[[ Data extracts open ]]
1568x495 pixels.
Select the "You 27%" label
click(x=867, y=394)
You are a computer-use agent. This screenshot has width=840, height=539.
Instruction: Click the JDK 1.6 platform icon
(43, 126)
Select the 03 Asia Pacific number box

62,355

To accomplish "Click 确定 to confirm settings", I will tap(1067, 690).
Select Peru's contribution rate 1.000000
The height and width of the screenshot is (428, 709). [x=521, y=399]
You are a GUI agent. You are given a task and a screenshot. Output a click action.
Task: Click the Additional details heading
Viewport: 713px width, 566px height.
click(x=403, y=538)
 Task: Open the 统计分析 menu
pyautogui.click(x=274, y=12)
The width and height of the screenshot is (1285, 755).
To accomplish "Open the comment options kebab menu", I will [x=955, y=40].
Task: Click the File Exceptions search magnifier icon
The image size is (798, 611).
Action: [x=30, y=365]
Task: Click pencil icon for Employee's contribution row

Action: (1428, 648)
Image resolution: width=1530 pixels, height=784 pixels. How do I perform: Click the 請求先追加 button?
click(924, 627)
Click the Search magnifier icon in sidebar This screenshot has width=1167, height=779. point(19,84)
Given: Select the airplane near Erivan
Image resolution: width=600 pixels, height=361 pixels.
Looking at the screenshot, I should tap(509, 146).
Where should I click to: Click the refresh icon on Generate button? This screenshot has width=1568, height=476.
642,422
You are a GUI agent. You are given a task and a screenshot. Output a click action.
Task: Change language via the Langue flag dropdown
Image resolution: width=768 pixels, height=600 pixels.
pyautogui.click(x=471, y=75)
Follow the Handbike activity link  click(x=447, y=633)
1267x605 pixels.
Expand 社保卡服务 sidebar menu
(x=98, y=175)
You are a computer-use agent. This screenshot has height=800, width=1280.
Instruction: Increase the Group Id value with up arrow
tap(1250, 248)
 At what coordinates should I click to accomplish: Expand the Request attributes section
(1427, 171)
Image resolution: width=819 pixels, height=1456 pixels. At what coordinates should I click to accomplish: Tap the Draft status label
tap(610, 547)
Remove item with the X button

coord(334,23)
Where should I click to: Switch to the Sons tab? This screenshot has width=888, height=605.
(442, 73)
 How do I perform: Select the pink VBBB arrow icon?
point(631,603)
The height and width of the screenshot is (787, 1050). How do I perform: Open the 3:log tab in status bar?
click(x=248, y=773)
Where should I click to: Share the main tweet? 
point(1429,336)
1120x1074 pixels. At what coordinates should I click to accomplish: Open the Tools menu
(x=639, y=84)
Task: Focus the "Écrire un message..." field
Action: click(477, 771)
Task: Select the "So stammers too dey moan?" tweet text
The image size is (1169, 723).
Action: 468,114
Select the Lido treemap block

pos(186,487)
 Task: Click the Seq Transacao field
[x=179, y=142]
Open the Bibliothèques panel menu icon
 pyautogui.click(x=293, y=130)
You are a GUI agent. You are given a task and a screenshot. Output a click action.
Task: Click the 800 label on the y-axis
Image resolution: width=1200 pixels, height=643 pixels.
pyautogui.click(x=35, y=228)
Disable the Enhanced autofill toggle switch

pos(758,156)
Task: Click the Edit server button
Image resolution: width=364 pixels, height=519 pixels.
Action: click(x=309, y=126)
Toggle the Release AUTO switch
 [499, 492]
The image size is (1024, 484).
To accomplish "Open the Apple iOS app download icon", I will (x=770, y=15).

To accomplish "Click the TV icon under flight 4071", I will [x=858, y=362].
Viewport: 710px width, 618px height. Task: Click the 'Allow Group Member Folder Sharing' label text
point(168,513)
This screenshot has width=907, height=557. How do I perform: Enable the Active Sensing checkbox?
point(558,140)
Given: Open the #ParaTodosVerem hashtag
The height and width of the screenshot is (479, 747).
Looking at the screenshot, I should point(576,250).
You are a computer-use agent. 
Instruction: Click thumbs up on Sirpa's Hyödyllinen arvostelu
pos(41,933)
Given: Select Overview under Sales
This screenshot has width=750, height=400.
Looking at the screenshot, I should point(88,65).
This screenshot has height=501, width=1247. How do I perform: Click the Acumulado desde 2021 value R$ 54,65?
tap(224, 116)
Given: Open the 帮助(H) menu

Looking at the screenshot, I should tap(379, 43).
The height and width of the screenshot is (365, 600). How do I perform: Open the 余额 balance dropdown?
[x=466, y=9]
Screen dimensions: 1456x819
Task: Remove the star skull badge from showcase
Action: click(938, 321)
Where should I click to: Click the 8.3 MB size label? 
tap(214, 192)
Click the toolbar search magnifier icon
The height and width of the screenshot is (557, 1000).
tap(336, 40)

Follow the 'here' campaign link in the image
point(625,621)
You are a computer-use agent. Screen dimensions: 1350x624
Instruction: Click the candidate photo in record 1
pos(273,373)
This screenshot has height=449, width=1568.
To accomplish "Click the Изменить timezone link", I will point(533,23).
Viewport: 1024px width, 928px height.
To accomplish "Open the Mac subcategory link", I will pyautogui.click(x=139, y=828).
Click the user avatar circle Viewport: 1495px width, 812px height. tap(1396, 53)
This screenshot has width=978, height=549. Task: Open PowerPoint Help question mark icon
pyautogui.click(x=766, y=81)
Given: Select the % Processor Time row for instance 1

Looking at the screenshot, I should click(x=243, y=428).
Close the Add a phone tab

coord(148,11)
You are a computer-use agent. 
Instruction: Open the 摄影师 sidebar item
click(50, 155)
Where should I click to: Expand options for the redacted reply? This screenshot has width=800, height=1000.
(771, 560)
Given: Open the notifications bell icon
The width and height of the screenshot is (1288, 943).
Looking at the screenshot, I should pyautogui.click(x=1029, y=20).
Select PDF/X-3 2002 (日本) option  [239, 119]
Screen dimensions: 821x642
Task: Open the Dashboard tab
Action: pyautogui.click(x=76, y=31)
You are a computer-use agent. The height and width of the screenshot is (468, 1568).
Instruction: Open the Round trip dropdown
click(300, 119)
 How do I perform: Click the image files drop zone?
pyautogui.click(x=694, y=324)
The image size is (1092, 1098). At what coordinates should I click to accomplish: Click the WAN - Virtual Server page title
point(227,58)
[[ Data extracts closed ]]
* **Task to carry out**
Count the lines in the preceding entries that contain the string "computer", and state only the resulting number.

* **Finished exercise**
6